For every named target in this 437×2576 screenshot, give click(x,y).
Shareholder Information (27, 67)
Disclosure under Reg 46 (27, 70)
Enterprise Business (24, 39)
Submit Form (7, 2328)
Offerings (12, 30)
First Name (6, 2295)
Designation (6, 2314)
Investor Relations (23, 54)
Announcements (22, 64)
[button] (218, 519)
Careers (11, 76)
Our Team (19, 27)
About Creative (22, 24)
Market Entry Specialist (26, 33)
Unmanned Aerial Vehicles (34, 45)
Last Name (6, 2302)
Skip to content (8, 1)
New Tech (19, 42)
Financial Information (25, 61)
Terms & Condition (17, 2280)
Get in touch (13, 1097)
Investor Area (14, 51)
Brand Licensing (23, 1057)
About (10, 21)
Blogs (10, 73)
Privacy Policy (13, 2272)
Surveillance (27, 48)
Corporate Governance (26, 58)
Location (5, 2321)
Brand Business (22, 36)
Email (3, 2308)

========================

[WHAT THE EXERCISE ASKS]
Please return exactly the lines that run from the line with "First Name (6, 2295)" through the end of the records above, both included, and nothing more.

[EXERCISE SOLUTION]
First Name (6, 2295)
Designation (6, 2314)
Investor Relations (23, 54)
Announcements (22, 64)
[button] (218, 519)
Careers (11, 76)
Our Team (19, 27)
About Creative (22, 24)
Market Entry Specialist (26, 33)
Unmanned Aerial Vehicles (34, 45)
Last Name (6, 2302)
Skip to content (8, 1)
New Tech (19, 42)
Financial Information (25, 61)
Terms & Condition (17, 2280)
Get in touch (13, 1097)
Investor Area (14, 51)
Brand Licensing (23, 1057)
About (10, 21)
Blogs (10, 73)
Privacy Policy (13, 2272)
Surveillance (27, 48)
Corporate Governance (26, 58)
Location (5, 2321)
Brand Business (22, 36)
Email (3, 2308)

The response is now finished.